Le mouvement de sauvegarde des arbres à Hanoi (The Trees Movement [3]) a ainsi mobilisé sur des préoccupations environnementales. C’est une réaction citoyenne face à la décision arbitraire des autorités locales d’abattre des milliers d’arbres, souvent anciens et massifs, le long des rues de la ville. Outre le fait de constituer une atteinte à l’identité de cette ville et à la nécessité de conserver des lieux ombragés, la décision par ces autorités de procéder à de tels abattages n’a jamais été très claire. Les protestations et les manifestations se sont heurtées là encore à la répression et aux intimidations. Des accusations de manipulations venues de l’étranger ont été proférées à l’encontre des protestataires.
Enfin, Hanoi est maintenant sous une nappe de pollution pendant une grande partie de l’année, ce qui pose de nouveaux problèmes sanitaires importants. Dans plusieurs villages, selon la presse, les habitants présentent des taux de cancer exceptionnellement élevés, probablement en raison de la contamination par le plomb dans l’approvisionnement en eau. Selon The Economist, deux tiers des eaux usées industrielles s ‘écoulent dans les lacs et les rivières.
Jusqu’à présent, la plupart de ces contestations sont restées sectorielles, mais les questions liées à l’environnement pourraient être fédératrices dans la mesure où elles ont un impact sur la vie quotidienne et concernent la santé de l’ensemble de la société, et non pas l’une ou l’autre de ses composantes.

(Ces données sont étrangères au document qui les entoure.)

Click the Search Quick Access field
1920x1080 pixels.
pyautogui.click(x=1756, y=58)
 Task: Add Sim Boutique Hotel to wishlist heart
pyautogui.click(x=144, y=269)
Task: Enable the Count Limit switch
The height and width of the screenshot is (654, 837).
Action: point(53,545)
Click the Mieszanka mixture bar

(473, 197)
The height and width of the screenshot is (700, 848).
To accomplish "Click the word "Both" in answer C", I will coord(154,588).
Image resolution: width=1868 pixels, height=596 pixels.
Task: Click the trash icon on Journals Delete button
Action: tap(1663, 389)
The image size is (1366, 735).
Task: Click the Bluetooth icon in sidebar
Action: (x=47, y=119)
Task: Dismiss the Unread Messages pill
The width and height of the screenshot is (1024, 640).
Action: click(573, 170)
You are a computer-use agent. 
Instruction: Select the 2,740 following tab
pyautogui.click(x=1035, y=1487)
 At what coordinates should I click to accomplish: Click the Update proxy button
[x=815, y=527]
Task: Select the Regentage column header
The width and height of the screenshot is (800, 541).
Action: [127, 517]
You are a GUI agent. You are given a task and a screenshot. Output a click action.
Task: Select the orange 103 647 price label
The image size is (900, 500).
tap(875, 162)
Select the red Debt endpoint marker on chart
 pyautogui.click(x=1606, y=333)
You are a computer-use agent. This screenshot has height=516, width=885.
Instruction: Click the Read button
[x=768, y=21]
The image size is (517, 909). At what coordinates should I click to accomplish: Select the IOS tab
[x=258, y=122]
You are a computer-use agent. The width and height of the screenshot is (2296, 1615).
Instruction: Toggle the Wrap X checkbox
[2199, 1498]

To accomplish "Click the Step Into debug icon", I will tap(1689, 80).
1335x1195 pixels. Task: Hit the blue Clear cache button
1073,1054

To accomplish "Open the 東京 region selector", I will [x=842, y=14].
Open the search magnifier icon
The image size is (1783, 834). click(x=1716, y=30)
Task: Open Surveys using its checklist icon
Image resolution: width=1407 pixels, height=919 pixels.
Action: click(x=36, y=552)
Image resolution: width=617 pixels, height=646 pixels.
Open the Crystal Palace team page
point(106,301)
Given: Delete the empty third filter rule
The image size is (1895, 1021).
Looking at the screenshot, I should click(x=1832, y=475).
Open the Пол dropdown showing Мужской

Au moment de terminer cet article, on apprend une nouvelle hécatombe massive de poissons dans la province de Quan Ngai. Les poules et les canards des fermiers alentour sont morts après en avoir mangé (Tuoi Tre News, 23 octobre 2017)
Quant à Vo Kim Cu, qui, en tant que chef de la province de Ha Tinh, a été directement responsable de la signature de documents illégaux ayant facilité les opérations de Formosa (y compris celle qui a permis à l’entreprise de décharger les eaux usées ayant entraîné la mort des poissons), il avait été renvoyé de tous les postes du gouvernement, y compris celui de chef du parti et de Président de la province de Ha Tinh. En avril, il avait même démissionné de son poste de délégué de l’Assemblée nationale pour « raisons de santé »… Mais il vient d’être nommé vice-président d’un conseil chargé de renforcer l’efficacité économique des coopératives nationales, grâce à une directive signée par le Premier ministre. Comme l’indique le quotidien Tuoi Tre du 8 septembre, « le public se demande pourquoi un fonctionnaire ayant fait preuve de tant de négligences a pu être nommé à un autre poste de présidence ».
La réponse n’est pas encore parvenue aux intéressés.
Dominique Foulon
(1) Sur ces émeutes de 2014, lire : « La situation sociale vietnamienne : une lutte des classes qui ne poserait pas la question du pouvoir ? » – http://indomemoires.hypotheses.org/15104
(2) Vo Nguyên Giap, général vietnamien vainqueur de Dien Bien Phu en 1954. Bien qu’il ait souvent été en désaccord avec les différents gouvernements, sa popularité a toujours été grande dans le pays. Il est décédé en octobre 2013 à 102 ans.
(3) Voir Grassroots Environmental Activism in an Authoritarian Context : The Trees Movement in Vietnam.